On December 6, 2019, a split panel of the Second Circuit held that judicial review and approval is not required when employers use offers of judgment under Federal Rule of Civil Procedure 68 to settle cases. Senior Circuit Judge Guido Calabresi strongly dissented, arguing that the “majority misreads the language, the history, and the design of the Fair Labor Standards Act” and “ignores the longstanding position of the Supreme Court of the United States, the Department of Labor, and seven Courts of Appeals,” including the Second Circuit’s 2015 decision in Cheeks v. Freeport Pancake House Inc.

Public Citizen Litigation Group filed a petition in support of the full Second Circuit rehearing the case, arguing that the panel’s decision undermines the FLSA’s protections and conflicts with both Second Circuit and Supreme Court precedent. Last week, NELP filed an amicus brief in support of a reversal of the panel’s decision, citing the importance of judicial or DOL fairness review of wage theft settlements to promote compliance and transparency.

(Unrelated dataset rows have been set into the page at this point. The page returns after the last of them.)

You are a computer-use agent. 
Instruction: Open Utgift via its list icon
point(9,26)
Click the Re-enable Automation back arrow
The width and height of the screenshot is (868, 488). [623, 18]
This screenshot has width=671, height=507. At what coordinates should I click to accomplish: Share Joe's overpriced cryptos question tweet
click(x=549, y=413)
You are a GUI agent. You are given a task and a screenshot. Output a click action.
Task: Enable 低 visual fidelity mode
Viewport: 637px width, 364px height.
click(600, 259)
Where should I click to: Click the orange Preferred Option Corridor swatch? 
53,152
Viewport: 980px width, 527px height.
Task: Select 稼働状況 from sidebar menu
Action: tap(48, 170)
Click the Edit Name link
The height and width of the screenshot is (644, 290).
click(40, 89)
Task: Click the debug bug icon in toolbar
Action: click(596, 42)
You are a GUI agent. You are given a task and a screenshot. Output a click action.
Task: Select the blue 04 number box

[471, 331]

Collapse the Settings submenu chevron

READ NELP’S AMICUS BRIEF IN FULL. 

NELP argues that workers in low-wage industries, largely immigrants and people of color, depend on robust private enforcement of the FLSA’s minimum wage and overtime protections—supervised by the U.S. Department of Labor (DOL) and by federal courts.

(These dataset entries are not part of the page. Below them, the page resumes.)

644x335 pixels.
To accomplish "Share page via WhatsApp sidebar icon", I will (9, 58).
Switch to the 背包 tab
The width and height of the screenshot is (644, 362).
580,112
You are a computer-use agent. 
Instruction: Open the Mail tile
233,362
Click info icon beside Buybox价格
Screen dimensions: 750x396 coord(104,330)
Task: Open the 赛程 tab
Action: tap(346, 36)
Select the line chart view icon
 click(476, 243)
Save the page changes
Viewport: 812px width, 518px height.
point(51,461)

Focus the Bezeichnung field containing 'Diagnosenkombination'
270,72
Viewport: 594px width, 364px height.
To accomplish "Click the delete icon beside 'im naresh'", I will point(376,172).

If the panel’s decision is not reversed by the full Court, Rule 68 offers will become the preferred method for settling FLSA cases, allowing attorneys to achieve an end-run around the FLSA’s mandatory wage-and-hour protections. This end-run will undermine robust private enforcement of the FLSA, with dire effects not only on workers, but also on law-abiding employers that are complying with the FLSA’s minimum wage and overtime requirements.

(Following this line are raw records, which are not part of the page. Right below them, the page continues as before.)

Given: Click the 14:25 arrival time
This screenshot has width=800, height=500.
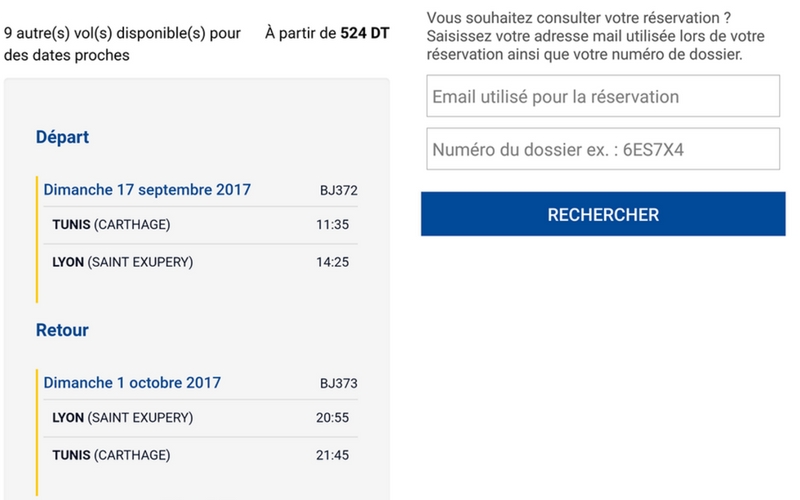Looking at the screenshot, I should [332, 262].
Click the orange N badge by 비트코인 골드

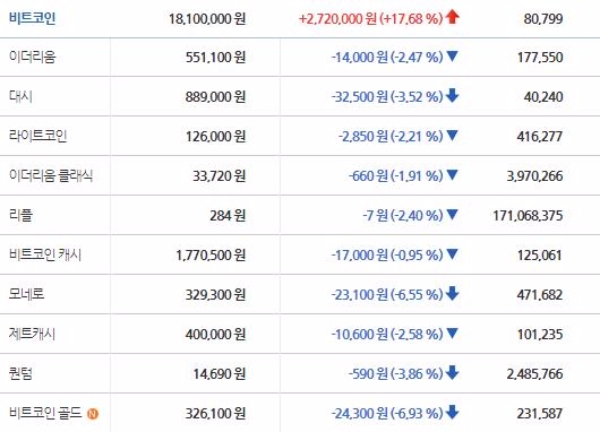[92, 411]
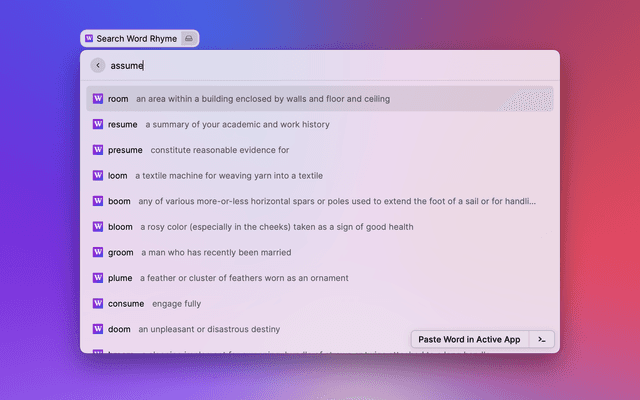Image resolution: width=640 pixels, height=400 pixels.
Task: Select the Search Word Rhyme tag
Action: 131,39
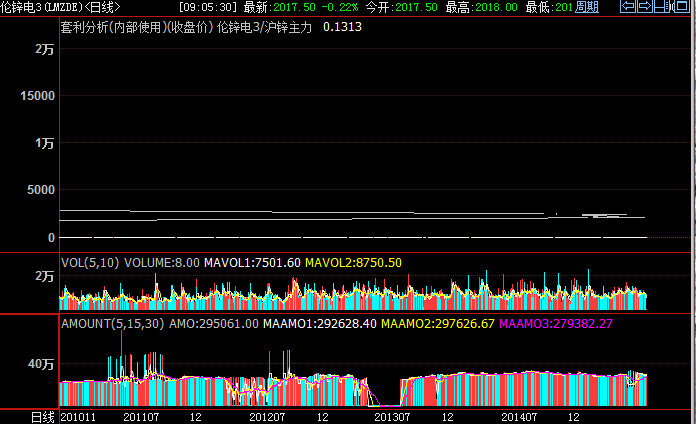Click the yellow MAVOL2:8750.50 label
Viewport: 696px width, 424px height.
pos(354,263)
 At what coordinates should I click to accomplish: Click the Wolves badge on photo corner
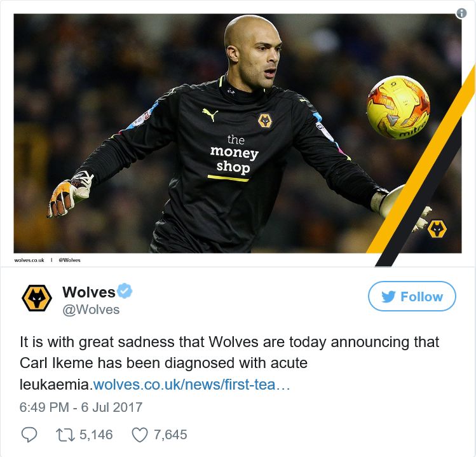[437, 229]
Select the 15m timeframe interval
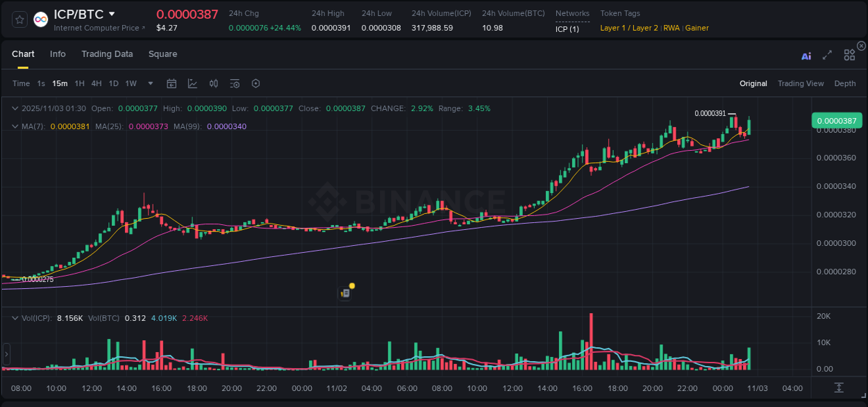 click(x=59, y=83)
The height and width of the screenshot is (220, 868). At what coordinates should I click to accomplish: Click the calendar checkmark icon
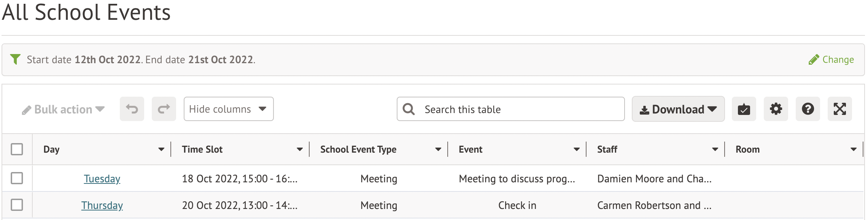click(744, 109)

DOL and judicial review is especially critical to prevent harms flowing from employers’ inclusion of abusive confidentiality and non-disclosure provisions in FLSA settlements. The #MeToo movement has exposed the wide-ranging harms wrought by confidentiality provisions and NDAs in settlements of discrimination and harassment claims. Without DOL or judicial review, such provisions will be routinely included in FLSA settlement agreements to silence worker-plaintiffs—undermining the FLSA’s twin goals of rooting out wage theft and unfair competition by unscrupulous employers.

READ NELP’S AMICUS BRIEF IN FULL.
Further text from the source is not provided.